## Work instruction:
Nothing is to be left out; print all the entries exactly.

Stored data:
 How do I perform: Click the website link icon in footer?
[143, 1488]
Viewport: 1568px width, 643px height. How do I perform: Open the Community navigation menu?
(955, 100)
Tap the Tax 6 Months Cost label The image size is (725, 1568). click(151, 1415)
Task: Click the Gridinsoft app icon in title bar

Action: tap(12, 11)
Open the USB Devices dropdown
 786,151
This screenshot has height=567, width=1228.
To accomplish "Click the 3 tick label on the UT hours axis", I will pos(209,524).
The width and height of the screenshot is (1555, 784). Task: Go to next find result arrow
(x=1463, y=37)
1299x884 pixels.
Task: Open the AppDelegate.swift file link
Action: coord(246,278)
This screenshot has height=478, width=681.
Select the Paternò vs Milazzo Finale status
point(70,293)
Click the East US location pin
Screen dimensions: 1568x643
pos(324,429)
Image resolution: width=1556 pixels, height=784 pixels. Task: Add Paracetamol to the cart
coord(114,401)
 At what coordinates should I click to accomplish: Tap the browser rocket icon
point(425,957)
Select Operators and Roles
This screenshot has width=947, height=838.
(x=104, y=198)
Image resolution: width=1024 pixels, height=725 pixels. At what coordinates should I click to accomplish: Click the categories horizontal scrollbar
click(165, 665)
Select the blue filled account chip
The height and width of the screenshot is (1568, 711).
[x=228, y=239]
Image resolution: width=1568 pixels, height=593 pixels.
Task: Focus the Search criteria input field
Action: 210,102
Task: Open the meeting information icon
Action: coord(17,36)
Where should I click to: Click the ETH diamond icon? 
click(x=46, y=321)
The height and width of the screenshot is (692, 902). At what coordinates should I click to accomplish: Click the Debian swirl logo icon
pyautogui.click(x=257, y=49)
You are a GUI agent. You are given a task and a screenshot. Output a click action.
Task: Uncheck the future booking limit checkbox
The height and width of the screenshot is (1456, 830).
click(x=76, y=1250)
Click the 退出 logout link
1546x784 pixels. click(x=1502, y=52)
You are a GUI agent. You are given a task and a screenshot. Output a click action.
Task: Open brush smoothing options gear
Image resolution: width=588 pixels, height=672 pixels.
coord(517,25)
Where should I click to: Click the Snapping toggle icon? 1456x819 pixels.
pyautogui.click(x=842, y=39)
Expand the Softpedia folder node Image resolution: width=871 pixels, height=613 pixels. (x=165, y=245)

## Result for this exercise:
 How do I perform: Click the website link icon in footer?
[143, 1488]
Viewport: 1568px width, 643px height. How do I perform: Open the Community navigation menu?
(955, 100)
Tap the Tax 6 Months Cost label The image size is (725, 1568). click(151, 1415)
Task: Click the Gridinsoft app icon in title bar

Action: tap(12, 11)
Open the USB Devices dropdown
 786,151
This screenshot has height=567, width=1228.
To accomplish "Click the 3 tick label on the UT hours axis", I will pos(209,524).
The width and height of the screenshot is (1555, 784). Task: Go to next find result arrow
(x=1463, y=37)
1299x884 pixels.
Task: Open the AppDelegate.swift file link
Action: coord(246,278)
This screenshot has height=478, width=681.
Select the Paternò vs Milazzo Finale status
point(70,293)
Click the East US location pin
Screen dimensions: 1568x643
pos(324,429)
Image resolution: width=1556 pixels, height=784 pixels. Task: Add Paracetamol to the cart
coord(114,401)
 At what coordinates should I click to accomplish: Tap the browser rocket icon
point(425,957)
Select Operators and Roles
This screenshot has width=947, height=838.
(x=104, y=198)
Image resolution: width=1024 pixels, height=725 pixels. At what coordinates should I click to accomplish: Click the categories horizontal scrollbar
click(165, 665)
Select the blue filled account chip
The height and width of the screenshot is (1568, 711).
[x=228, y=239]
Image resolution: width=1568 pixels, height=593 pixels.
Task: Focus the Search criteria input field
Action: 210,102
Task: Open the meeting information icon
Action: coord(17,36)
Where should I click to: Click the ETH diamond icon? 
click(x=46, y=321)
The height and width of the screenshot is (692, 902). At what coordinates should I click to accomplish: Click the Debian swirl logo icon
pyautogui.click(x=257, y=49)
You are a GUI agent. You are given a task and a screenshot. Output a click action.
Task: Uncheck the future booking limit checkbox
The height and width of the screenshot is (1456, 830).
click(x=76, y=1250)
Click the 退出 logout link
1546x784 pixels. click(x=1502, y=52)
You are a GUI agent. You are given a task and a screenshot. Output a click action.
Task: Open brush smoothing options gear
Image resolution: width=588 pixels, height=672 pixels.
coord(517,25)
Where should I click to: Click the Snapping toggle icon? 1456x819 pixels.
pyautogui.click(x=842, y=39)
Expand the Softpedia folder node Image resolution: width=871 pixels, height=613 pixels. (x=165, y=245)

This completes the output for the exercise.